++++ Reading passage
Spokane Falls Community College’s student-run newspaper the Communicator is in the running for what is considered to be the Pulitzer Prize of collegiate journalism.

The Associated College Press Pacemaker Award is given to newspapers that demonstrate “excellence in key areas including coverage, writing, editing, design and photography.” Winning newspapers are celebrated for “risks and (serving) as a strong voice for the student audience.”

In total, 90 newspapers and magazines entered this year’s competition, with 49 finalists selected. Forty of those finalists are from four-year colleges, while the other nine come from two-year schools. Four of those nine publications will receive a Pacemaker Award.

Winners will be announced during the National College Media Convention, held Oct. 15-18 in Washington, D.C.

The Communicator is the only newspaper from a school in Washington to be named a finalist. The Communicator website won Pacemaker Awards in 2009 and 2010, but this is the first year in the newspaper’s 53-year history that the print edition is a finalist.

Faculty adviser Jason Nix had to read the finalist announcement a few times before it clicked that the newspaper was picked.

“This is the first year we entered the contest since COVID,” he said. “I just now felt we were ready, and then when I saw us on the list of finalists, I was like ‘Oh my God. We’re already there?’ I thought it would take us many years to get up to that point again.”

He then contacted the former editor-in-chief, now a student at Washington State University, and let her share the news with the rest of the staff.

Collegiate journalists who wanted to be considered for the Pacemaker Awards submitted three print issues produced during the 2024-25 school year which were then evaluated by two teams of three judges. At least two of the three judges had to agree on whether a newspaper would be eliminated or named a finalist or winner.

For the Communicator staff, that wasn’t a difficult decision, as they produce one issue a quarter. Pre-COVID, the newspaper would release up to three issues a quarter. During the pandemic, Nix decided to focus on “one excellent issue per quarter” and has kept it that way ever since.

The newspaper has gone from 12 pages to 16 to 20 to now 24. Nix said they will have to print more copies of this issue than the last because they ran out.

“I keep hearing about the death of press,” Nix said. “I keep hearing about ‘Gen Z doesn’t want to do anything that’s not on their phones,’ and I think that’s simply not true. I think these students like to pick up an analog thing, whether it’s a record, whether it’s a physical newspaper. And I think they really think it’s interesting, because they’re so used to being able to hit ‘post’ on something.

“What we do here is very different.”

At the Communicator, the students write the stories, design the pages and deliver the paper themselves. Nix said if the Communicator were online only, he doesn’t think he’d have as many students as he does.

Nix said he’s seen an increase in an interest in journalism from young students, which he thinks has a lot to do with the political situation in the country.

“I don’t know if it’s a rebellious thing or they’re really interested in preserving those free speech rights and those free press rights, but we’re seeing a huge increase in enrollment, which I did not expect.”

The newspaper staff isn’t going to attend the convention in Washington, D.C., deciding to focus instead on their annual trip to New York, treating that trip as a victory lap. They’re still planning on having a watch party, though Nix hopes the students are proud of themselves no matter the outcome.

“I want them to not discount this even if they aren’t selected as one of the four,” he said. “Just being selected as a finalist is winning.”

Come what may at the Pacemakers Awards, Nix knows the staff will continue to be ahead of the curve.

“We’re not changing our objectivity,” he said. “We’re not going to become political. We’re not going there. I’m the old man in the room that sticks to these old journalistic standards, and then they’re the young people in the room who want to do those things in new formats. Between the two, it works really well.”
++++++++
++++ Supplied material
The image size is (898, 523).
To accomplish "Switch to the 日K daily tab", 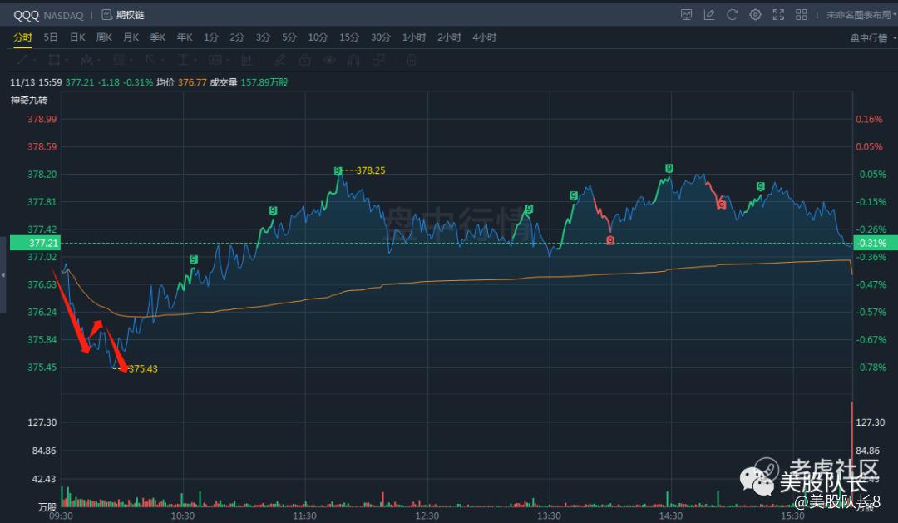I will [77, 37].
++++++++
■ Task item: Duplicate the passage of the article about the Communicator's Pacemaker nomination from "The newspaper has" up to and including "hit ‘post’ on something.".

■ Response area:
The newspaper has gone from 12 pages to 16 to 20 to now 24. Nix said they will have to print more copies of this issue than the last because they ran out.

“I keep hearing about the death of press,” Nix said. “I keep hearing about ‘Gen Z doesn’t want to do anything that’s not on their phones,’ and I think that’s simply not true. I think these students like to pick up an analog thing, whether it’s a record, whether it’s a physical newspaper. And I think they really think it’s interesting, because they’re so used to being able to hit ‘post’ on something.